## Requirement
Go through the material below and please tally the lines that hold the word "agent"; the number alone is the answer.

## Records for this exercise
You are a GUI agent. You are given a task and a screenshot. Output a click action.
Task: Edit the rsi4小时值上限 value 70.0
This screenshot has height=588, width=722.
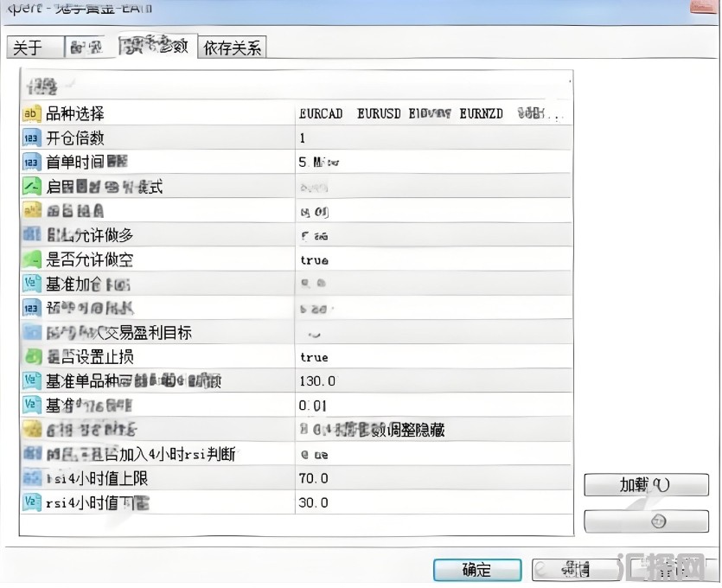(x=433, y=478)
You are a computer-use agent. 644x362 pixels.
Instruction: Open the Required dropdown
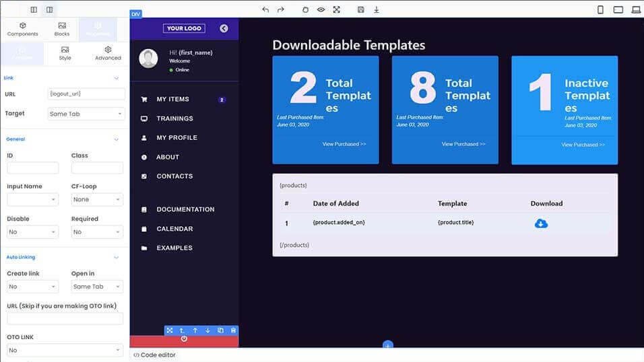tap(97, 232)
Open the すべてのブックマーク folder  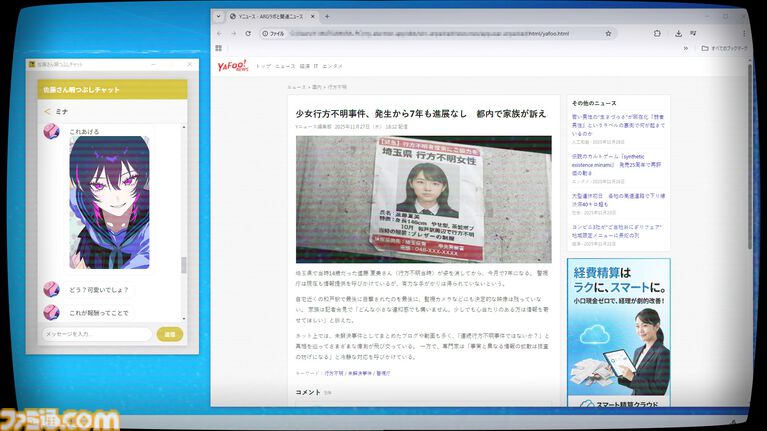723,48
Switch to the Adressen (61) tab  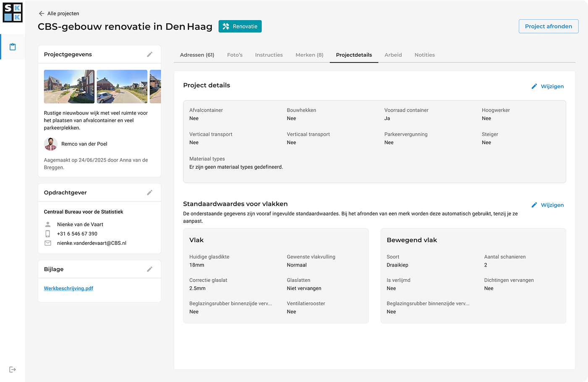[x=197, y=55]
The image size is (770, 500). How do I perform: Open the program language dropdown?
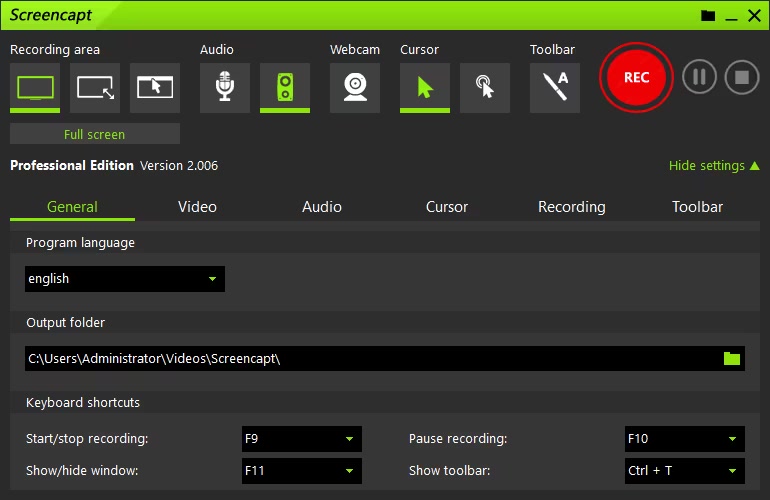pos(124,279)
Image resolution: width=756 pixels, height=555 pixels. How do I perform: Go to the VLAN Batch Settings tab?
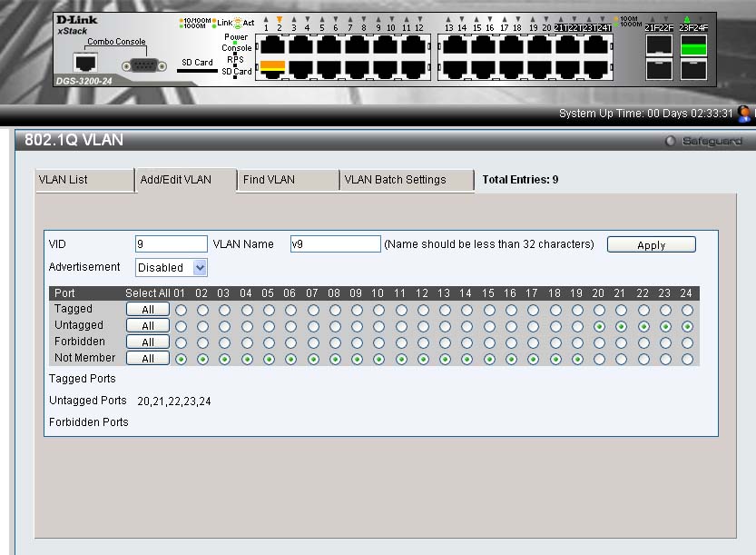point(406,180)
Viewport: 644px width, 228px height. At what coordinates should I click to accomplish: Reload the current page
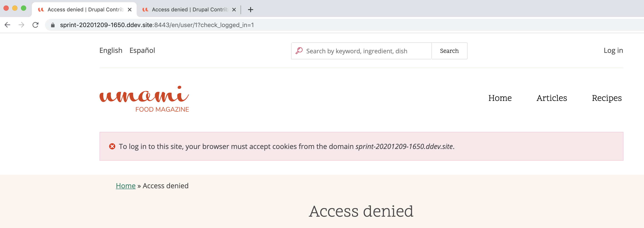[36, 25]
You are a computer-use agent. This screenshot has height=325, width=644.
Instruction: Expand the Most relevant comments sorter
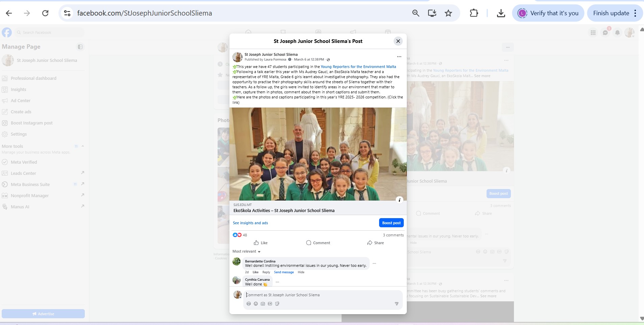247,252
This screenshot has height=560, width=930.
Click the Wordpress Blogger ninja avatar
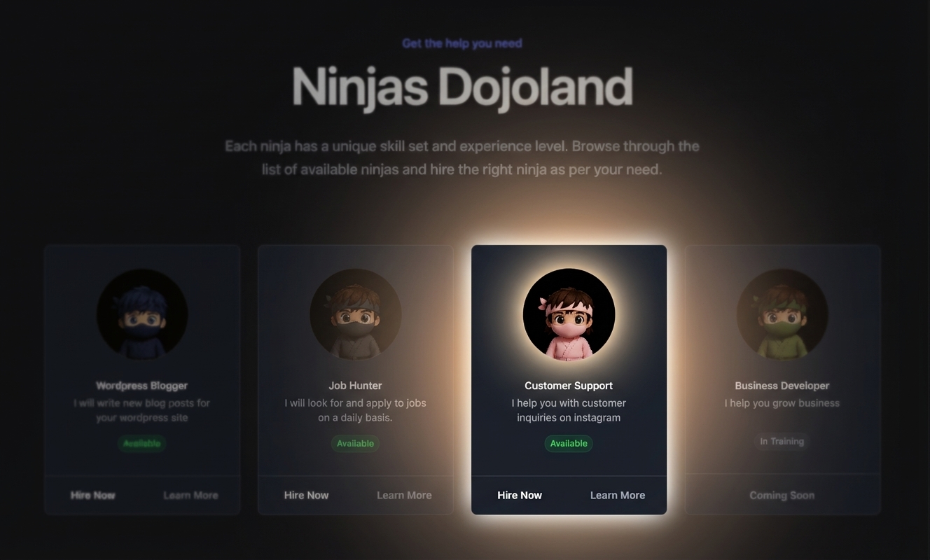coord(142,314)
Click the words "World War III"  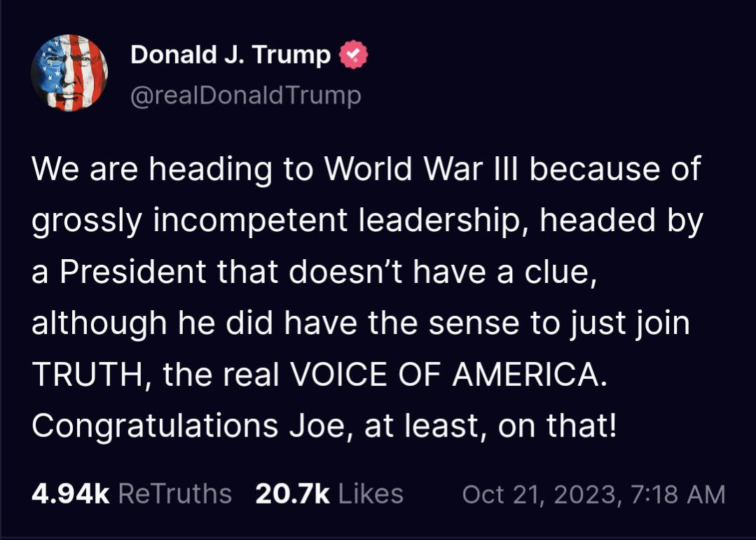pyautogui.click(x=419, y=169)
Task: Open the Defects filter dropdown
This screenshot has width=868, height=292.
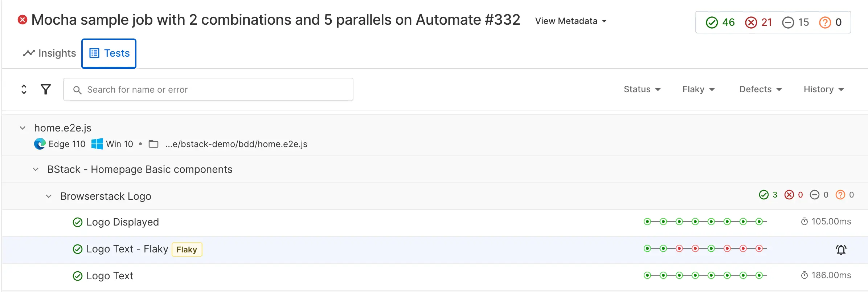Action: pos(760,89)
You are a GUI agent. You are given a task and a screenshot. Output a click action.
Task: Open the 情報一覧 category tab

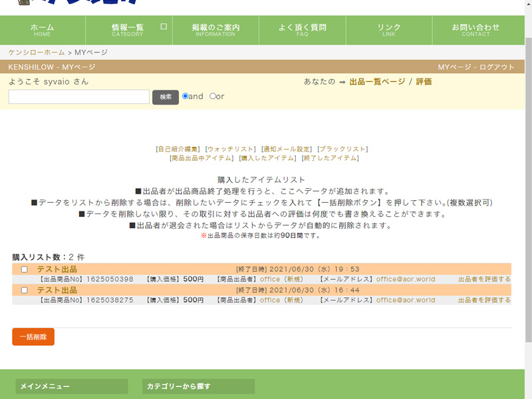pyautogui.click(x=128, y=29)
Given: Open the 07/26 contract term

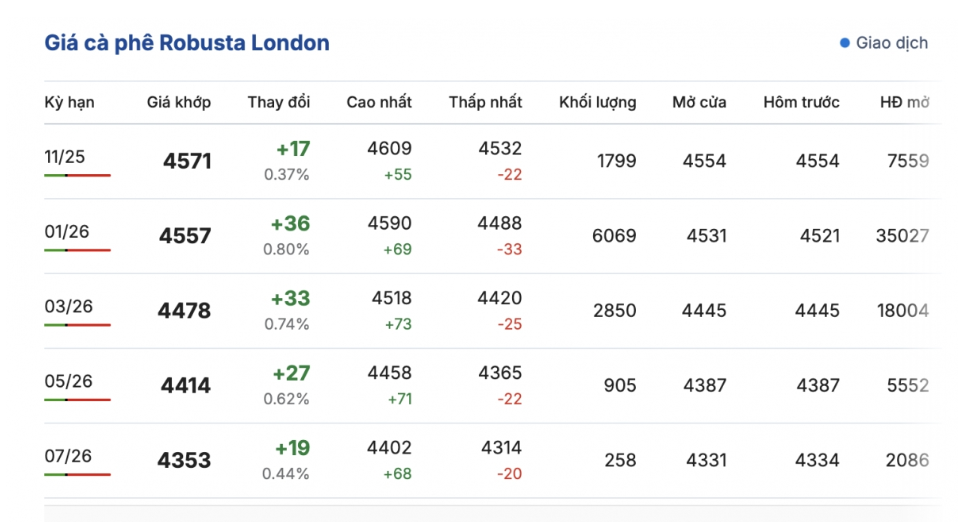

## Final answer
4